Le Roi Lear : version « Pytoyable » par le directeur du Festival d’Avignon

Les fans inconditionnels de Shakespeare attendaient beaucoup de cette version signée Olivier Py, pour sa deuxième année à la tête du Festival d’Avignon. Dès les premières représentations de cette 69ème édition, la critique s’emballe, divisant Avignon et les réseaux sociaux, phénomène accentué avec la retransmission télévisée du 8 juillet dernier depuis la Cour d’Honneur du Palais des Papes.

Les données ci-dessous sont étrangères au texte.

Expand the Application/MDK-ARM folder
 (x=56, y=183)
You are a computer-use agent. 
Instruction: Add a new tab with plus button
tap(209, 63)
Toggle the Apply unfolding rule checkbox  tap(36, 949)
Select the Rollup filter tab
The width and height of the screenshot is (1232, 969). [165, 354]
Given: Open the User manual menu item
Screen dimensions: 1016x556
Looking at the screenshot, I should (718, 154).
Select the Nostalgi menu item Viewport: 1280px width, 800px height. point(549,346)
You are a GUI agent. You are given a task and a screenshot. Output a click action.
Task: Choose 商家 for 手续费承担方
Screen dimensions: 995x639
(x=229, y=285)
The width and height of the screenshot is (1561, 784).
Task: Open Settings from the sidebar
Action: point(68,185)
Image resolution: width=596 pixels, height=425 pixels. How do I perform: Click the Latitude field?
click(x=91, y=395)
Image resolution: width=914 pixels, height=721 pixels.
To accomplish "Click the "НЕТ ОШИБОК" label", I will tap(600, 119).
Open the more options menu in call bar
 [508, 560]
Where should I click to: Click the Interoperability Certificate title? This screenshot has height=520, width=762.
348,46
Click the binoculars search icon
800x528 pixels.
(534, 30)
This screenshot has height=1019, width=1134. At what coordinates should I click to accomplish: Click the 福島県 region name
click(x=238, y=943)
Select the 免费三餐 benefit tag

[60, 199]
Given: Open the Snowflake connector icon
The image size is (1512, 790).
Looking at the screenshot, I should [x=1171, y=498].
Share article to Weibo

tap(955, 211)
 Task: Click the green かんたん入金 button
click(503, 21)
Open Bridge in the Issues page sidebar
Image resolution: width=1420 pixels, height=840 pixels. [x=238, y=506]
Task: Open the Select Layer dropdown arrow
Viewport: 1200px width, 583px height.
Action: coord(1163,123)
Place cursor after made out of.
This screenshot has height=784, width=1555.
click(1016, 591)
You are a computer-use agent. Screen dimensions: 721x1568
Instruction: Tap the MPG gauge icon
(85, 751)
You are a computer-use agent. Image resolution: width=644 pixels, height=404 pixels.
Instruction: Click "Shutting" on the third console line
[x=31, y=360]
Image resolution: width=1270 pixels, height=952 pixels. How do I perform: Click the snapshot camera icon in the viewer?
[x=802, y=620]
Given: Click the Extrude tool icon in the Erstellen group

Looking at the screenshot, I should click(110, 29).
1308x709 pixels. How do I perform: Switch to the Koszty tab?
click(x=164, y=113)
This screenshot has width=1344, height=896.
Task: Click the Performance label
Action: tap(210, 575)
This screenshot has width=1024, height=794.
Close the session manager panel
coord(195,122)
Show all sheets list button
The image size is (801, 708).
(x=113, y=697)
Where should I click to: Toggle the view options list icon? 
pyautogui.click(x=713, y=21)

Photo de la représentation

L’histoire, bien connue, est celle d’un roi, Lear, qui décide de partager son royaume entre ses trois filles. Tandis que la cadette Régane (Céline Chéenne) et l’aînée Goneril (Amira Casar) font un discours sur l’amour qu’elles portent à leur père, Cordélia, la benjamine et préférée du roi, ne peut se résoudre à parler. Le mur de la Cour d’Honneur sert de support aux mots « Ton silence est une machine de guerre », écrits en néons qui s’illuminent pour l’intervention muette de Cordélia alors bannie par son père. C’est cette dernière qui est placée au cœur de la relecture d’Olivier Py qui est assez discutable, principalement de par sa traduction. La scénographie pourrait éviter de peu le naufrage (et encore) tandis que seul Jean-Damien Barbin tire son épingle du jeu en fou cynique. Le reste du temps, le texte, parfois inaudible, est déclamé de façon criarde et poussive, comme venue d’une autre époque. Le mobile avec l’inscription en néon « Rien » traverse le plateau comme une prophétie : il n’y a plus rien à en dire. Beaucoup de bruit pour rien, et mieux vaut désormais se taire. Cordélia l’a bien compris. Pourtant, paradoxalement, Olivier Py a fait basculer sa version dans la parole, et la modernité, en contribuant à un dispositif interactif lors de sa diffusion sur France Télévision. Les spectateurs pouvaient suivre sur le réseau social de l’oiseau bleu, les comptes des personnages principaux, commentant le drame en 140 caractères. Si l’idée semblait intéressante, elle n’a pas permis d’attirer un public plus jeune. Et si tel avait été le cas, quel message pour eux ? Est-ce vraiment ce genre de spectacle qui attirera les jeunes dans les théâtres dans notre société où l’accès à la culture subit la crise de plein fouet ? Heureusement que Thomas Ostermeier a relevé le niveau avec son génial Richard III donné également lors de cette 69ème édition du festival.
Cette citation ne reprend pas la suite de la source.